Expansion for Tan x about Pi/2

[ghotra]

Is there an "prettier" way to obtain a taylor series for tan x about pi/2? Currently, I expand sin and cos and do polynomial long division. The typical application of the formula doesn't seem to work because of the singularity about pi/2.

Thanks.

 

[HallsofIvy]

tan x does not exist, as you say, at pi/2. Therefore it can't be "analytic" at pi/2 and does not have a Taylor series at pi/2!

 

[cjellison]

Hmm...

Sorry perhaps I should have spoken correctly.

How do I find the series expansion of tan x about pi/2?

Mathematica input "Series[Tan[x],{x,Pi/2,3}]" gives:

[tex]
-\frac{1}{x-\pi/2} + \frac{1}{3}\left(x - \frac{\pi}{2}\right) + \frac{1}{45}\left(x - \pi/2\right)^3 + \cdots
[/itex]

Again, I can obtain this series if I write sin and cos as a Taylor series about pi/2 and perform the corresponding long division. I am looking for a "prettier" way of obtaining this series.

Why am I doing this? I am trying to find the residue of tan z about pi/2.

 

[cjellison]

Additional Question

When I see a function: tan z

How can determine, by inspection only, what order the pole is? It is simple to do for polynomials.

This particular example would be enlightening...I had to find the series to determine the order of the pole.

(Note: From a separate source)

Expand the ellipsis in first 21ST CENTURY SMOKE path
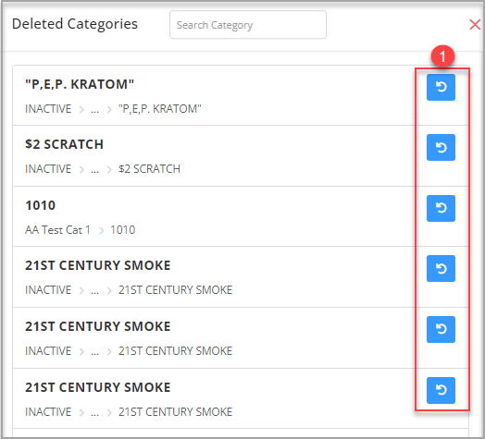Image resolution: width=485 pixels, height=439 pixels. coord(95,290)
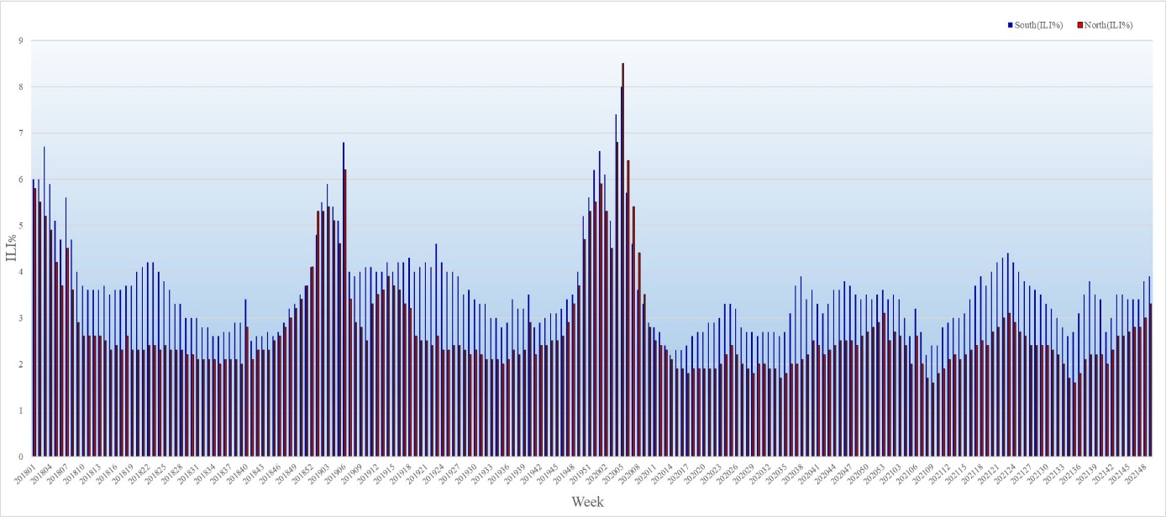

For something like 1/(1-cos z) I think of the series expansion of cos z about 0 and know that the 1 will cancel...so my first term, when I do the division, will be z^{-2}. Thus, I know this is a second order pole. Is this _the_ method for determining the order of a pole, or is there a better way?

 

[krab]

Do a Taylor expansion of (pi/2-x)tan(x).

 

[krab]

For f(x) having a pole at x=h, just evaluate the limit with x going to h of (x-h)^n f(x). If there is no limit for any n, it is an essential singularity. If there is no limit for all n<N, and the limit is zero for n>N, then the order of the pole is N.

 

[ghotra]

You mention taking the Taylor expansion of (z-pi/2)tan(z). I assume you want me to expand about the point pi/2. Even so, this does not take away the complication. The first non-zero term is:

$$\frac{\mathrm{d}}{\mathrm{d}z}\left[(z-\pi/2)\tan z \right]_{z=\pi/2} (z-\pi/2)$$

But, when I take the derivative I will get a $\sec^2 z$...I cannot evaluate that at pi/2. This method does not work. Please correct me if I have misunderstood.

Thanks.

 

[lurflurf]

You mention taking the Taylor expansion of (z-pi/2)tan(z). I assume you want me to expand about the point pi/2. Even so, this does not take away the complication. The first non-zero term is:

$$\frac{\mathrm{d}}{\mathrm{d}z}\left[(z-\pi/2)\tan z \right]_{z=\pi/2} (z-\pi/2)$$

But, when I take the derivative I will get a $\sec^2 z$...I cannot evaluate that at pi/2. This method does not work. Please correct me if I have misunderstood.

Thanks.

you need to interpet z=pi/2 as a limit z->pi/2
It is probably easier to find series for sin and cos and do formal division of series.

 

[krab]

But, when I take the derivative I will get a $\sec^2 z$...I cannot evaluate that at pi/2. This method does not work.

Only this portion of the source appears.